I suspect using sth like the hard-float test is better, thus
check_no_messages_and_pattern popcountl "!\\(call" rtl-expand
instead of looking for !__popcount in assembly since depending on
assembler syntax this might nor might not match spuriously...
@@ -3501,6 +3504,19 @@ expression_expensive_p (tree expr)
tree arg;
call_expr_arg_iterator iter;
+ combined_fn cfn = get_call_combined_fn (expr);
+ switch (cfn)
+ {
+ CASE_CFN_POPCOUNT:
+ /* Check if opcode for popcount is available. */
+ if (optab_handler (popcount_optab,
+ TYPE_MODE (TREE_TYPE (CALL_EXPR_ARG (expr, 0))))
+ == CODE_FOR_nothing)
+ return true;
+ default:
+ break;
+ }
+
if (!is_inexpensive_builtin (get_callee_fndecl (expr)))
return true;
FOR_EACH_CALL_EXPR_ARG (arg, iter, expr)
note that we can handle double-word popcount by emitting two single-word
popcount instructions. So if the mode is of 2 * UNITS_PER_WORD size
you want to check for mode == word_mode. See expand_unop.

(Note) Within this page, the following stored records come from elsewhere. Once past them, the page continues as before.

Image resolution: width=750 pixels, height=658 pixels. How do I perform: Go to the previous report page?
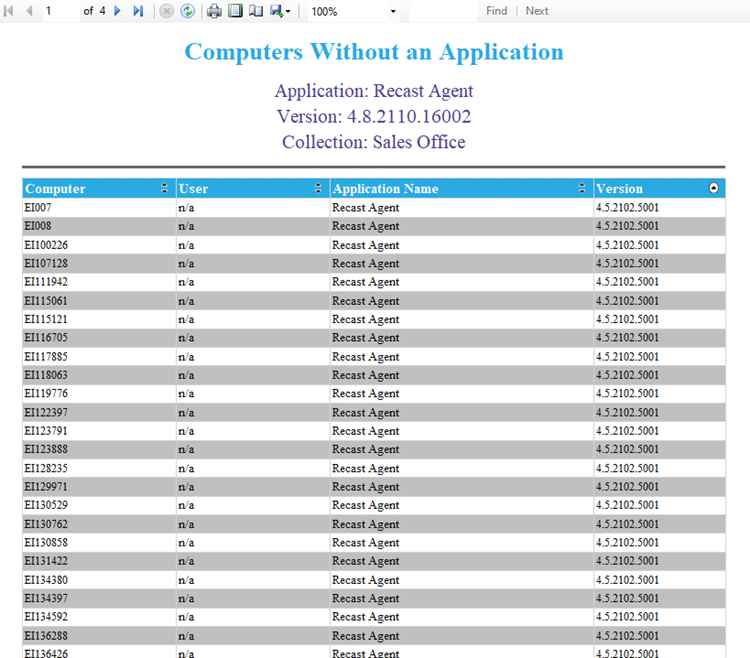coord(28,11)
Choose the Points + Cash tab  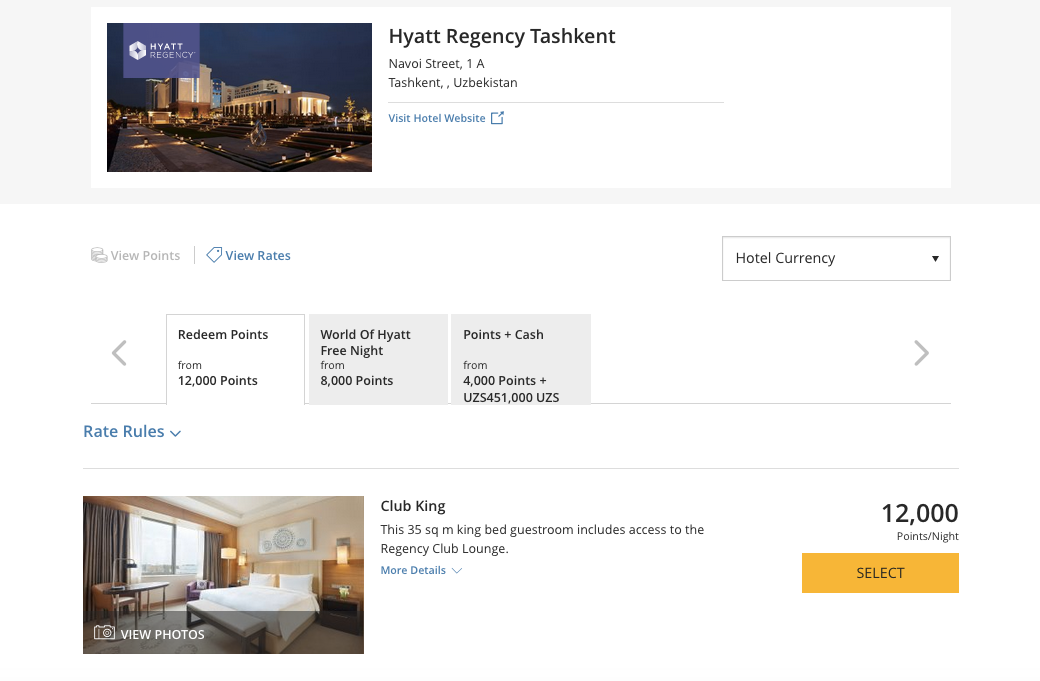pyautogui.click(x=520, y=360)
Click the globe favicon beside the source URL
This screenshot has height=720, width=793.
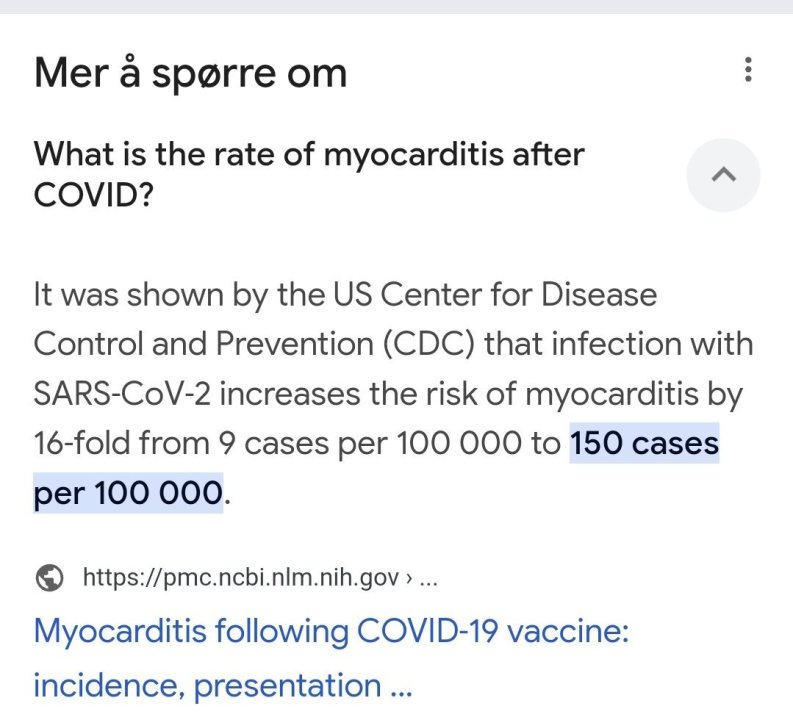point(48,577)
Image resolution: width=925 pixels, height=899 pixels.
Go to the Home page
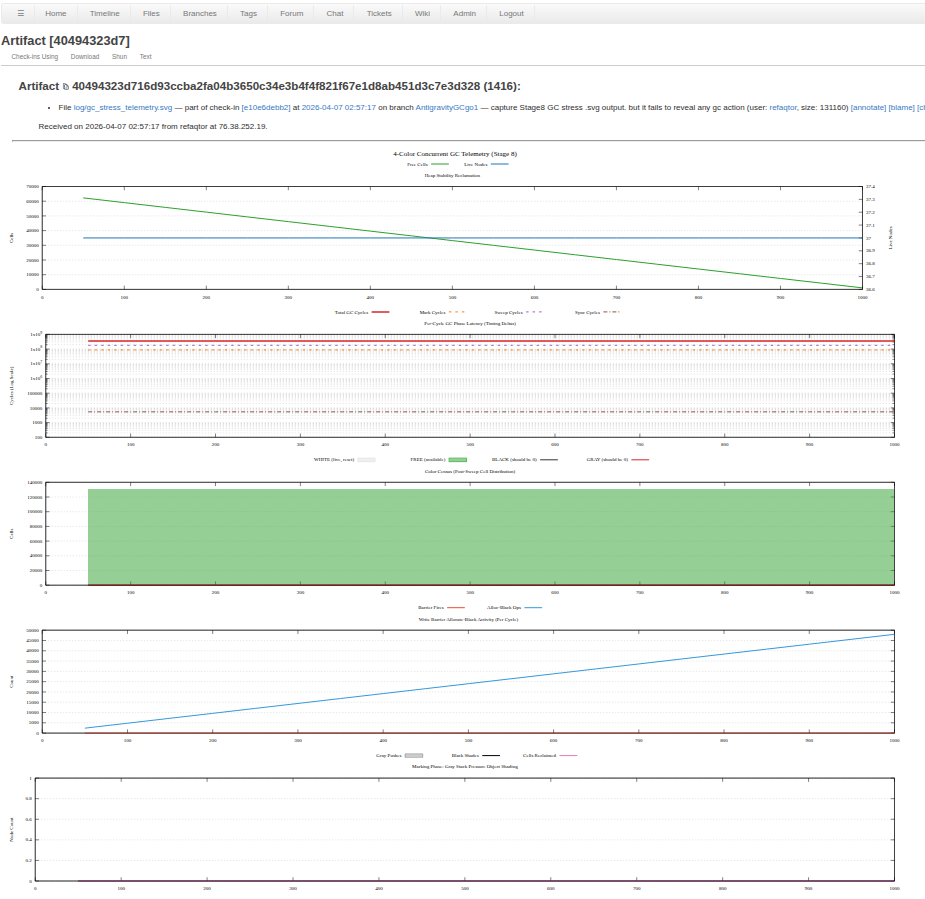pyautogui.click(x=56, y=13)
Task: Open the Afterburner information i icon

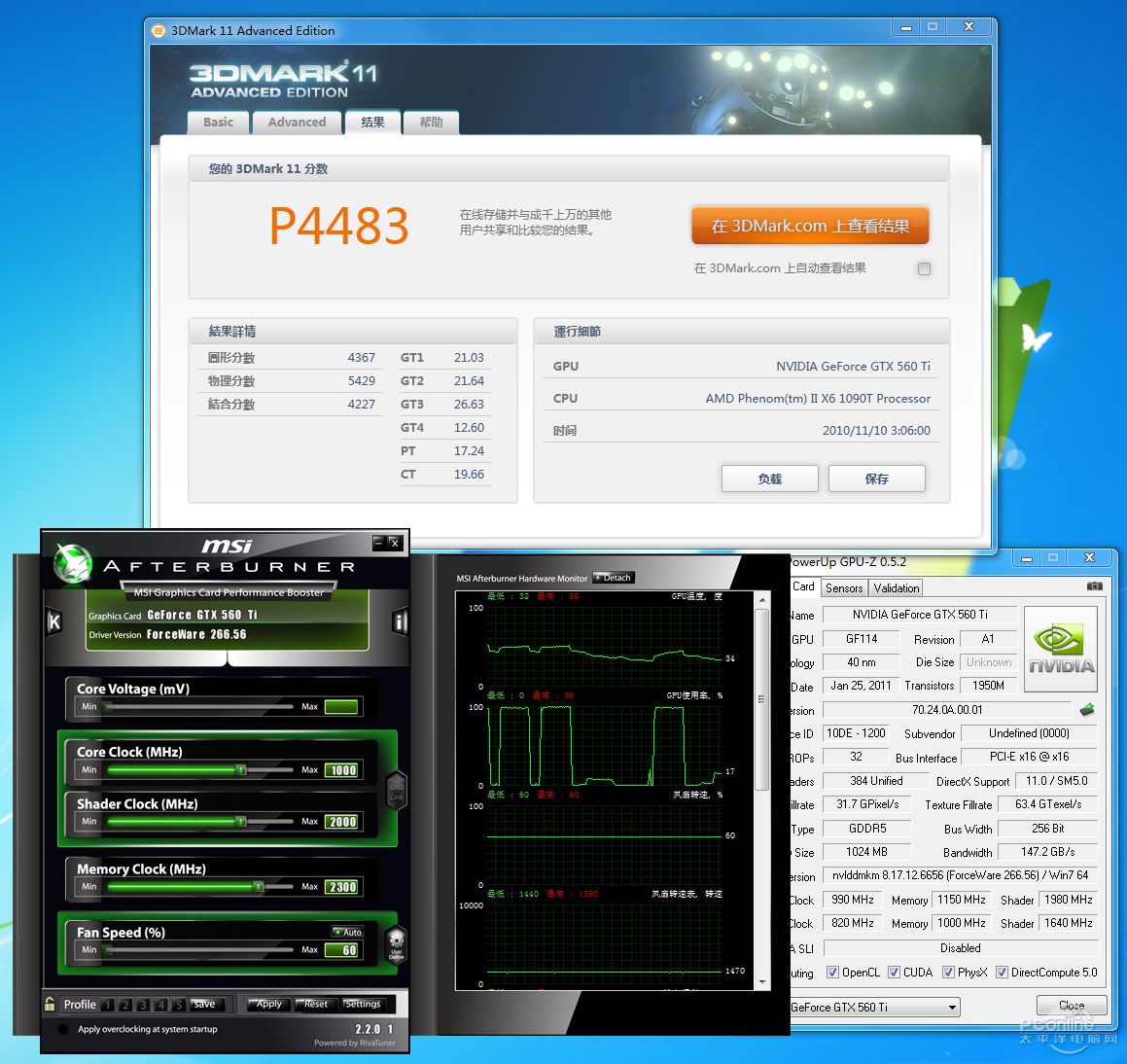Action: click(400, 621)
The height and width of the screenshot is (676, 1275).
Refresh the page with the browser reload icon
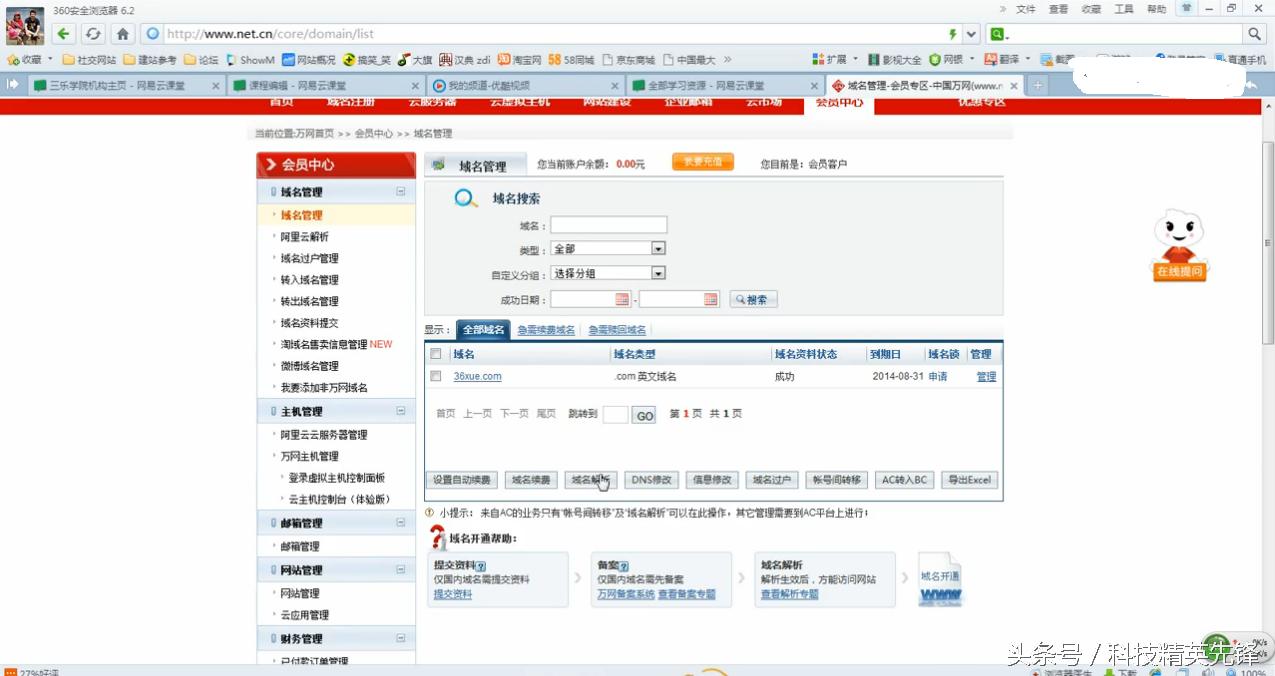click(93, 33)
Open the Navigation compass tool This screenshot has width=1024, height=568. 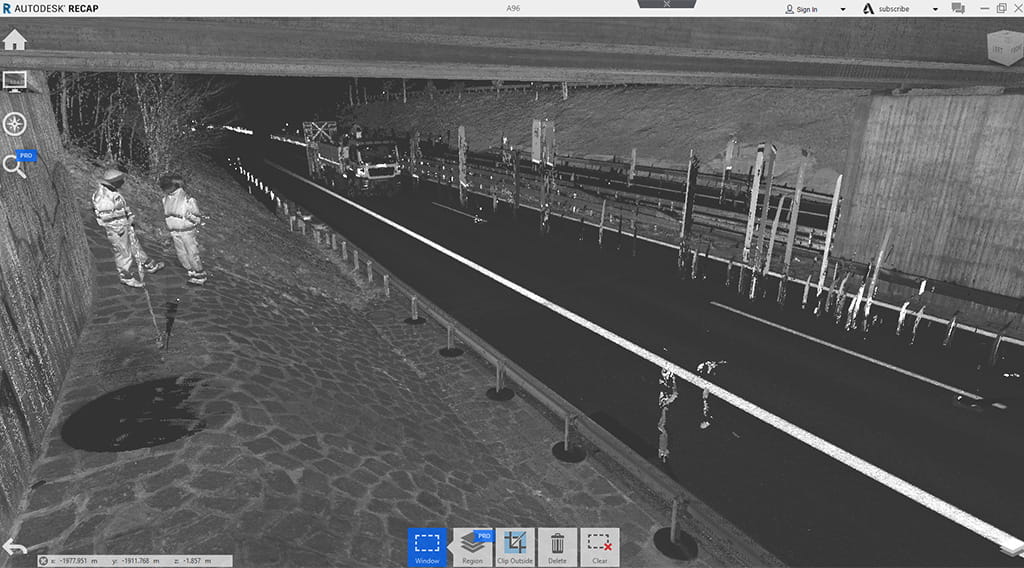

I think you want to add a comment before the code explaining that even
though is_inexpensive_builtin says true we may get a library call which
we consider expensive.
> >
> > > We could also move these test to a primary target that is tested often
> > > tested which also defines popcount pattern. I dont think these tests
> > > change for targets and if we can test in one target that could be
> > > enough,
> > >
> > > I am happy to implement what is appropriate.
> >
> > How about the -Os idea?
> Attached patch 0002-allow-builtin-popcount-for-size_p.patch attempts
> this. As you mentioned, this will again break the kernel. While I am
> trying to provide the popcount implementation for the newer kernel, it
> will still be a problem for existing kernel versions. May I request
> that we provide a flag to disable this if we decide to go with the
> patch please?
Let's consider this only for GCC 10 and get the first patch ready.
expression_expensive_p shouldn't consider division as expensive
for -Os either so there's more churn here and expression_expensive_p
doesn't consider the overall size of the expression anyways.
So let's drop this for now.
Richard.
> Thanks,
> Kugan
>
> >
> > Richard.
> >
> > > Thanks,
> > > Kugan
> > >
> > >
> > >
> > > >
> > > > Also I think that the expression is only expensive (for final value
> > > > replacement!)
> > > > if you consider optimizing for speed. When optimizing for size getting rid of
> > > > the loop is probably beneificial unconditionally. That would leave the
> > > > possibility to switch said testcases to -Os. It would require adding a
> > > > bool size_p flag to expression_expensive and passing down
> > > > optimize_loop_for_size_p ().
> > > >
> > > > _NOTE_ that expression_expensive_p is also used by IVOPTs and there
> > > > replacing sth with an expression based on the niter analysis result doesn't
> > > > mean we get rid of the loop (but only of an IV), so maybe that reasoning
> > > > doesn't apply there.
> > > >
> > > > Richard.
> > > >
> > > > > Jeff
> > > > >